Jundt v. Jurassic Resources

2003 ND 9
CourtNorth Dakota Supreme Court
DecidedJanuary 22, 2003
Docket20010313
StatusPublished
Cited by1 cases

This text of 2003 ND 9 (Jundt v. Jurassic Resources) is published on Counsel Stack Legal Research, covering North Dakota Supreme Court primary law. Counsel Stack provides free access to over 12 million legal documents including statutes, case law, regulations, and constitutions.

Bluebook
Jundt v. Jurassic Resources, 2003 ND 9 (N.D. 2003).

Opinion

Filed 1/22/03 by Clerk of Supreme Court

IN THE SUPREME COURT

STATE OF NORTH DAKOTA

2003 ND 9

Curtis D. Jundt, Plaintiff, Appellee

and Cross-Appellant

v.

Jurassic Resources Development,

North America, L.L.C., a North

Dakota limited liability company,

Missouri River Royalty Corp.,

Rainbow Gas Company, Rainbow

Energy Marketing Corp., Defendants, Appellants

and Cross-Appellees

and

Loren R. Kopseng, Defendant

No. 20010313

Appeal from the District Court of Burleigh County, South Central Judicial District, the Honorable Robert O. Wefald, Judge.

AFFIRMED IN PART, REVERSED IN PART, AND REMANDED.

Opinion of the Court by Kapsner, Justice.

Daniel S. Kuntz (argued), Tracy Vigness Kolb (appeared), and James S. Hill (on brief), Zuger, Kirmis & Smith, P.O. Box 1695, Bismarck, N.D. 58502-1695, for plaintiff, appellee and cross-appellant.

Sheldon A. Smith (argued) and Scott K. Porsborg (appeared), Smith Bakke Oppegard Porsborg Wolf, P.O. Box 460, Bismarck, N.D. 58502-0460, for defendants, appellants and cross-appellees.

Jundt v.
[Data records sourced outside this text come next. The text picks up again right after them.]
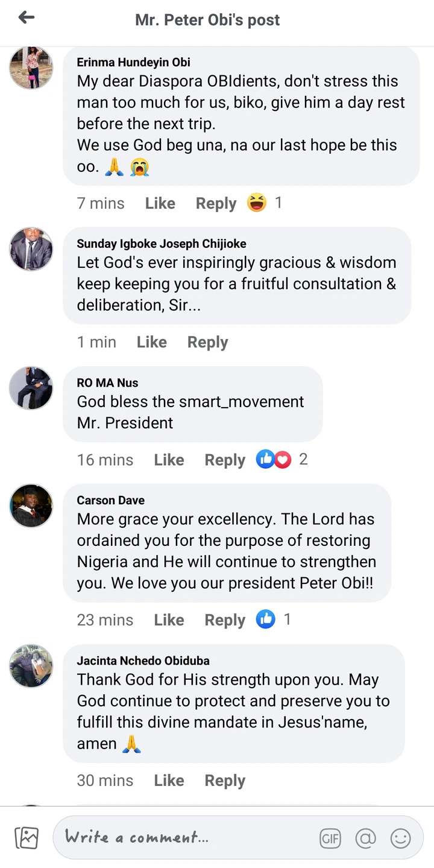Focus the Write a comment field
Screen dimensions: 434x868
181,837
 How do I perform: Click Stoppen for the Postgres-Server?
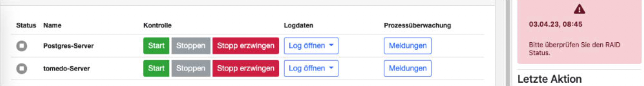[191, 46]
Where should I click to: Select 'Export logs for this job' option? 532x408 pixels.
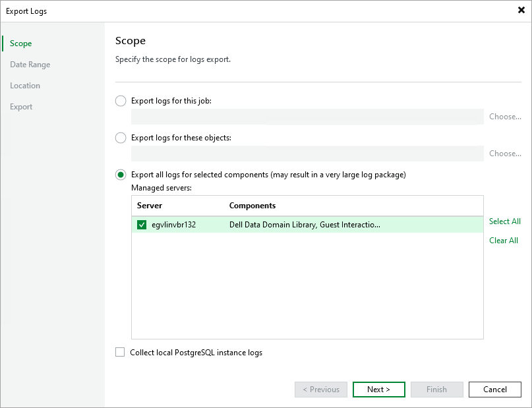[121, 101]
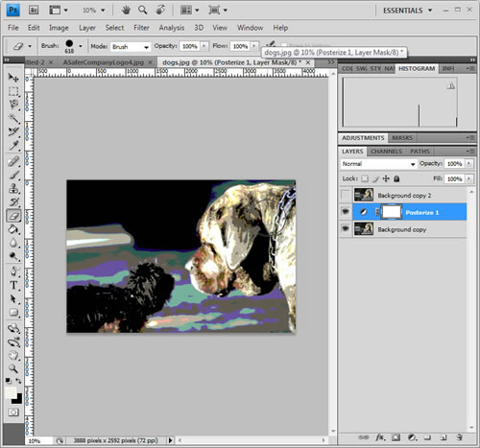Select the Zoom tool in the toolbox
Screen dimensions: 480x448
pyautogui.click(x=13, y=368)
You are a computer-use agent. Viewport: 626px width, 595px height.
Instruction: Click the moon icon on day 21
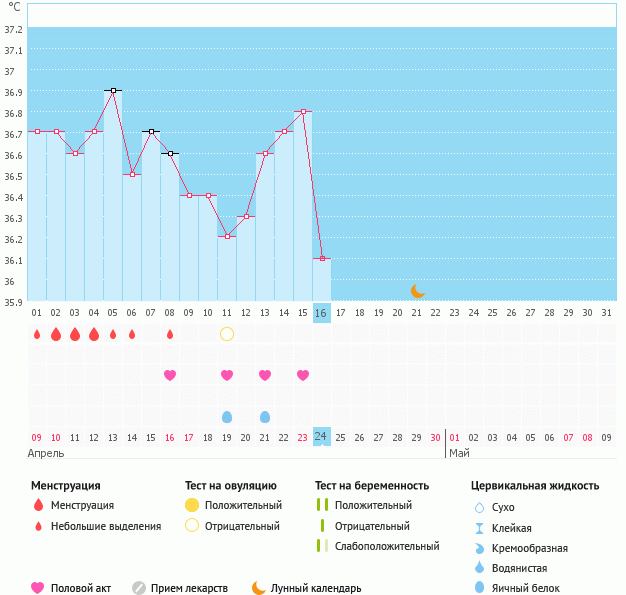(418, 291)
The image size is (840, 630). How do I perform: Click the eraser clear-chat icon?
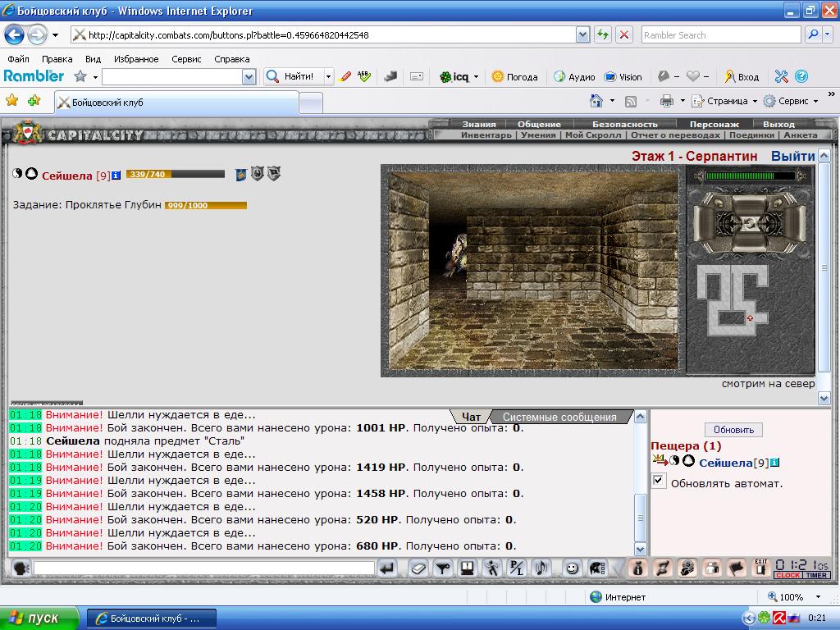(x=418, y=568)
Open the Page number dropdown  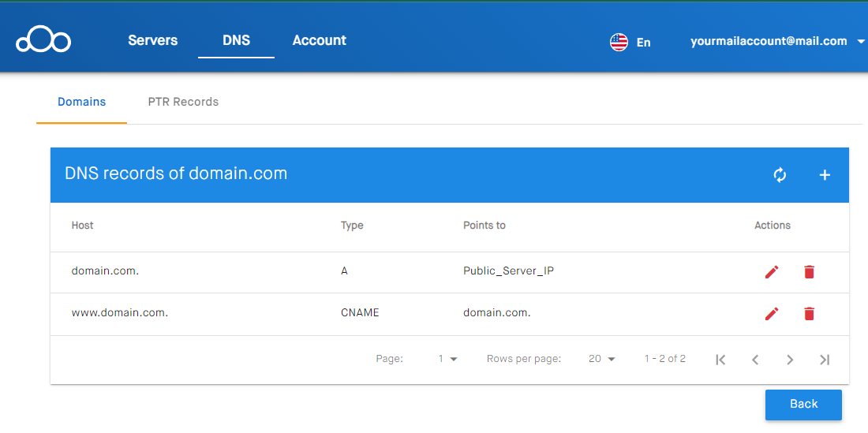447,359
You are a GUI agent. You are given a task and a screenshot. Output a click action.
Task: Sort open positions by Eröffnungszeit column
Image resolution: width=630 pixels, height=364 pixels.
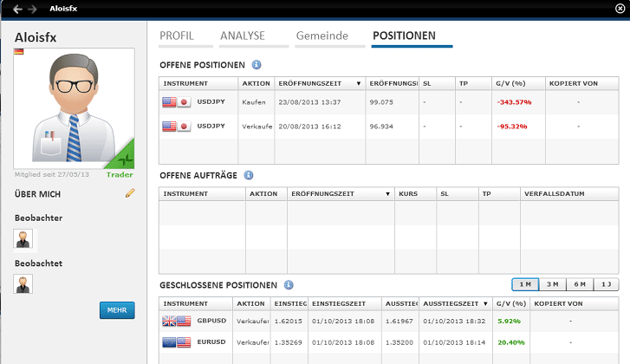point(319,84)
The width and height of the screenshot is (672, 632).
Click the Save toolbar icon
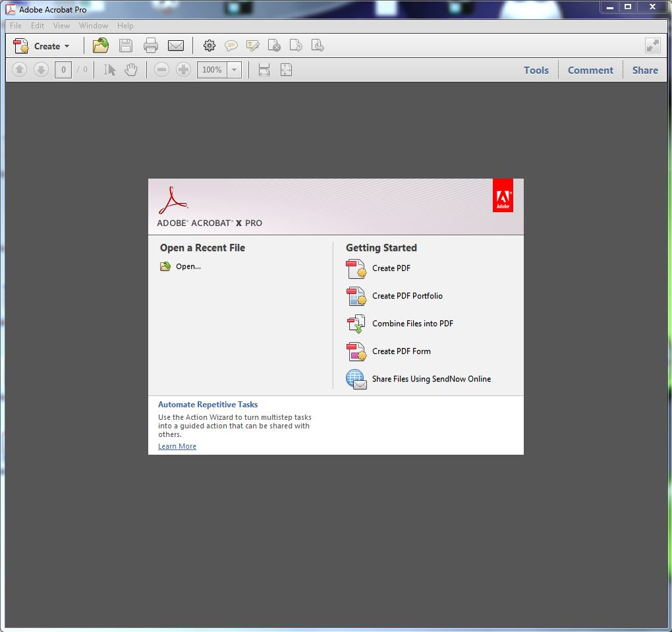pos(125,45)
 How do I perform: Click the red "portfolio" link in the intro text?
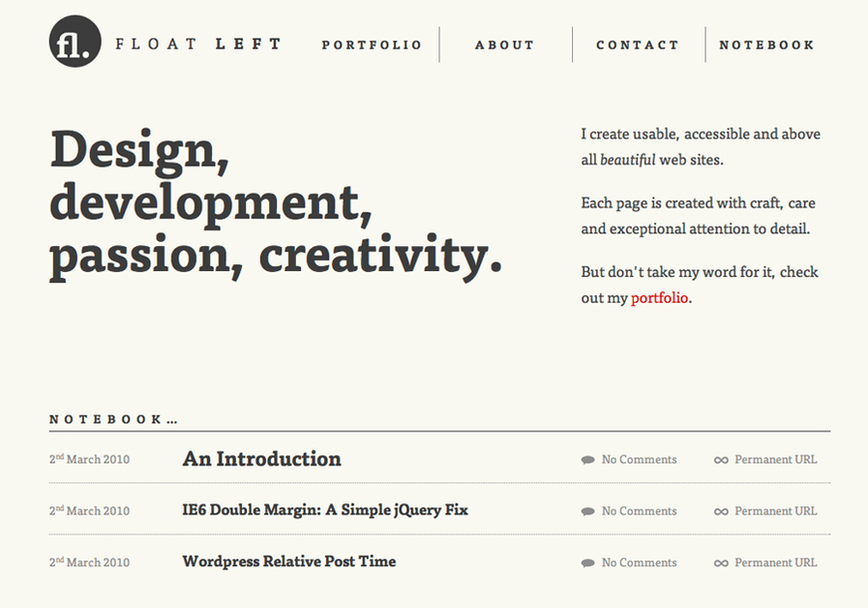(x=661, y=298)
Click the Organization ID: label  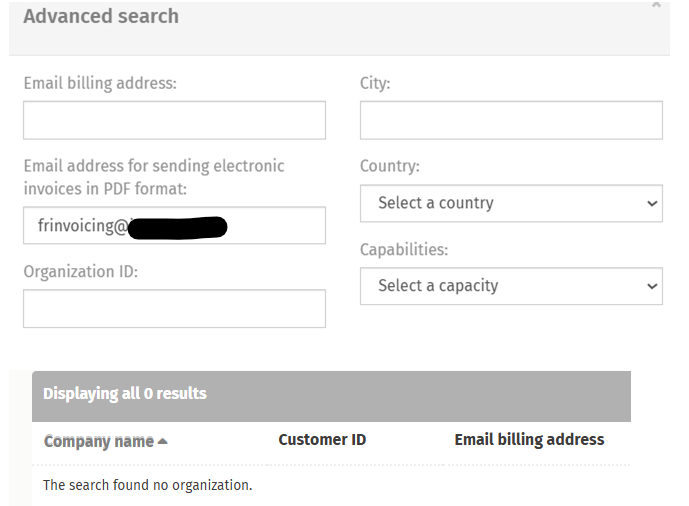(81, 271)

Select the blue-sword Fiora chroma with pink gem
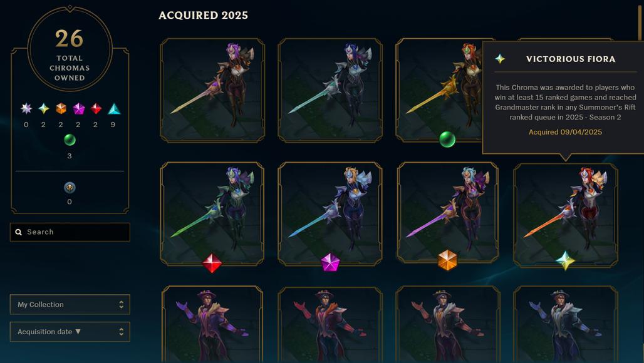coord(330,213)
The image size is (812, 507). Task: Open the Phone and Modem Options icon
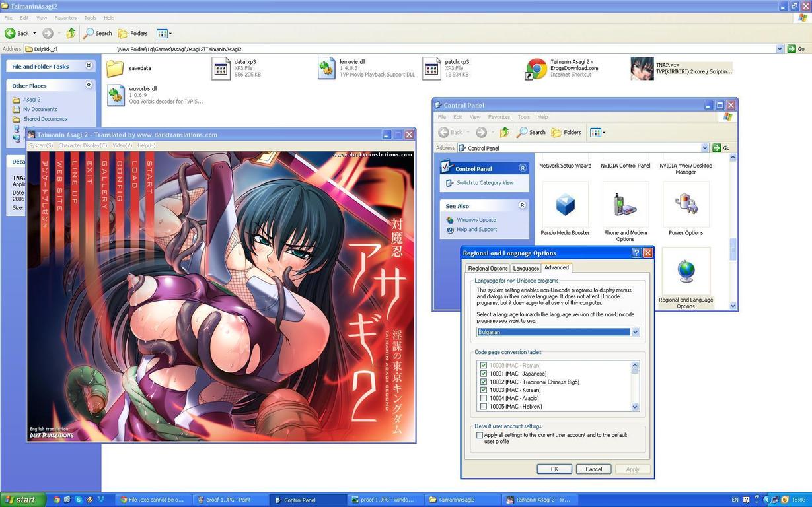pyautogui.click(x=625, y=205)
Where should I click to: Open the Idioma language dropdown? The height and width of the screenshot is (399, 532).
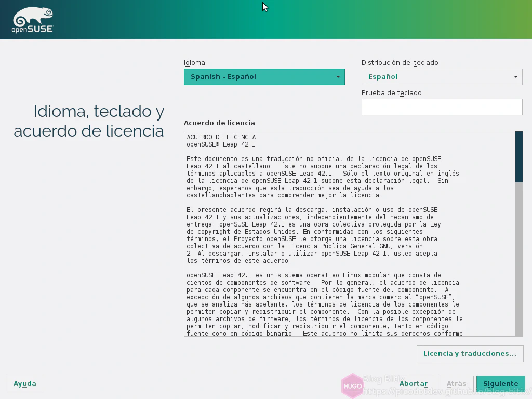click(x=264, y=77)
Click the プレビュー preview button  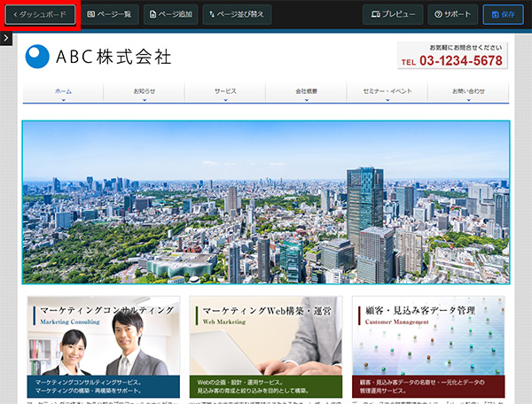[392, 14]
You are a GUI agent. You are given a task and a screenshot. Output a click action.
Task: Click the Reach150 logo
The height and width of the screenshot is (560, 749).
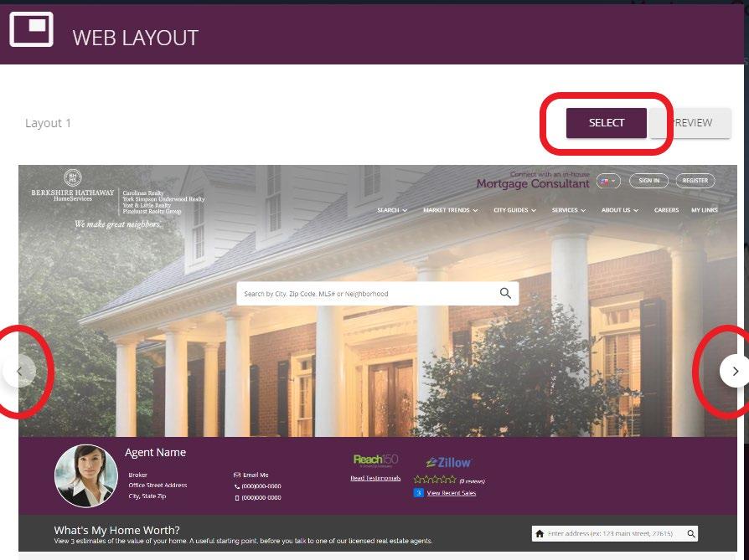click(x=375, y=460)
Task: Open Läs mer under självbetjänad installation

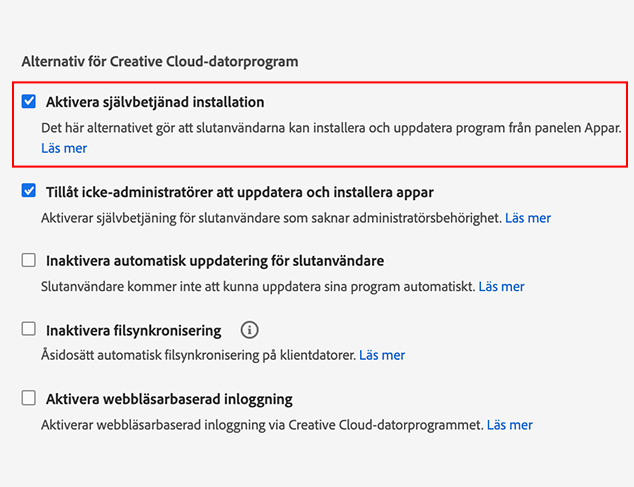Action: [64, 148]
Jurassic Resources

Kapsner, Justice.

[¶1] Jurassic Resources Development, North America, L.L.C., a North Dakota limited liability company (“Jurassic”); Missouri River Royalty Corporation (“Missouri River”); Rainbow Gas Company (“Rainbow Gas”); and Rainbow Energy Marketing Corporation (“Rainbow Energy”) appealed a judgment requiring them to cancel Curtis D. Jundt’s membership interest units in Jurassic and pay him $300,000.  Jundt cross-appealed from the judgment; a December 5, 2000, amended order on summary judgment motions; an October 12, 2000, order on a summary judgment motion; and a December 13, 2001, amended memorandum opinion and unchanged findings of fact, conclusions of law, and order for judgment.  We affirm in part, reverse in part, and remand for further proceedings.

[¶2] In 1984, Loren Kopseng and Donald Russell formed Missouri River.  Later, they and others formed a number of other companies, including Rainbow Gas, Rainbow Energy, Montana Heartland, L.L.C. (“Montana Heartland”), and United Energy Corporation, a holding company.

[¶3] Jundt left his position with Williston Basin Interstate Pipeline Company (“WBI”) in 1997 and became an employee of Rainbow Gas.  Jundt and Kopseng formed Jurassic.  The initial members of Jurassic were Missouri River, Rainbow Gas, and Rainbow Energy.

[¶4] Jurassic’s initial operating agreement executed on January 26, 1998, named the following individuals to Jurassic’s Board of Governors: Jundt; Donald Russell, President of Missouri River; Loren Kopseng, President of Rainbow Gas; and Stacy Tschider, President of Rainbow Energy.  Missouri River, Rainbow Gas, and Rainbow Energy invested money in Jurassic, and were issued a total of 10,000 membership units.  Jundt did not invest money in Jurassic and did not, initially, receive any membership units in it.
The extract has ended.